- Page extract -
Start of Block

The role of insects in sewage disposal beds
AuthorsR. L. Usinger
W. R. Kellen
Authors AffiliationsR. L. Usinger was Professor of Entomology and Entomologist in the Experiment Station; W. R. Kellen was Graduate Research Entomologist.
Hilgardia 23(10):263-321. DOI:10.3733/hilg.v23n10p263. January 1955.
In recent years, the increasing emphasis on the importance of controlling pollution in our natural waterways has led to many studies of the factors involved in the biological stabilization of domestic and industrial waste materials. The present investigation has sought to clarify the part that insects play in two popular waste treatment processes—trickling filters and oxidation ponds.
The larvae of psychodid flies are extremely common in trickling filters, and aid in effecting better stabilized effluents by helping to keep the filter zooglea in a healthy state; the zooglea is responsible for the biological oxidation of organic matter and becomes inefficient if allowed to develop unchecked by scouring organisms. Pilot plant studies are described.
Many species of insects are found in oxidation ponds, the most abundant and important of which are the larvae of midges which burrow into bottom deposits of the ponds. They help to keep the bottom sludges in good condition, aid in removing suspended materials from the substrate undergoing purification, and thereby reduce the biochemical oxidation demand of the final effluent. Laboratory experimental results and field observations are presented.

End of Block

- Data -
Start of Block

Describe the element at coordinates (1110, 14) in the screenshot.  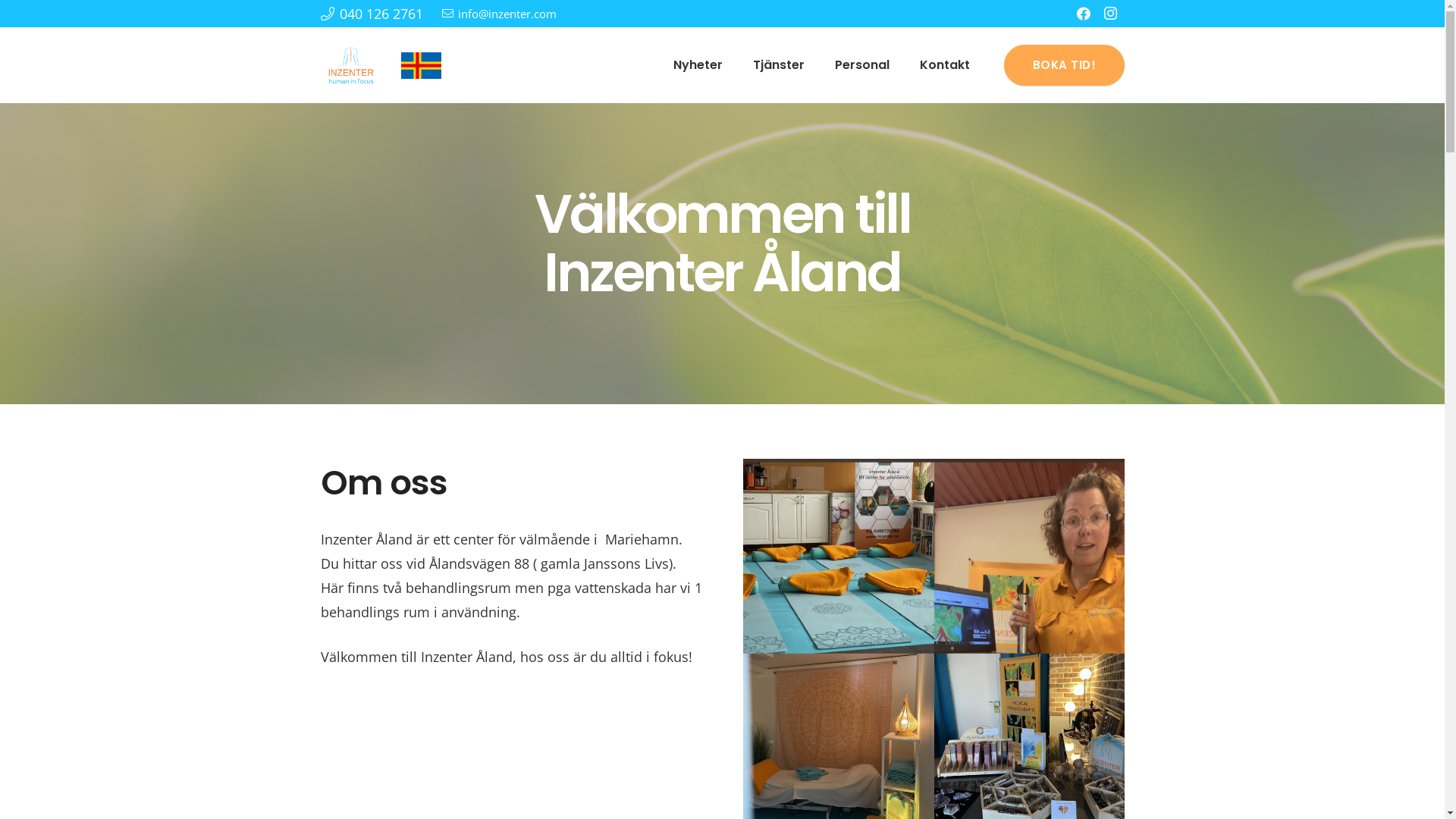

End of Block

- Exercise instructions -
[1] According to the insects-in-sewage article, where do the midge larvae in oxidation ponds burrow?
[2] Rewrite the insects-in-sewage article from "The role of" to "and oxidation ponds.", putting "rivers" in place of "waterways".
You won't need the listing.

- Exercise responses -
[1] Into the bottom deposits of the ponds.

[2]
The role of insects in sewage disposal beds
AuthorsR. L. Usinger
W. R. Kellen
Authors AffiliationsR. L. Usinger was Professor of Entomology and Entomologist in the Experiment Station; W. R. Kellen was Graduate Research Entomologist.
Hilgardia 23(10):263-321. DOI:10.3733/hilg.v23n10p263. January 1955.
In recent years, the increasing emphasis on the importance of controlling pollution in our natural rivers has led to many studies of the factors involved in the biological stabilization of domestic and industrial waste materials. The present investigation has sought to clarify the part that insects play in two popular waste treatment processes—trickling filters and oxidation ponds.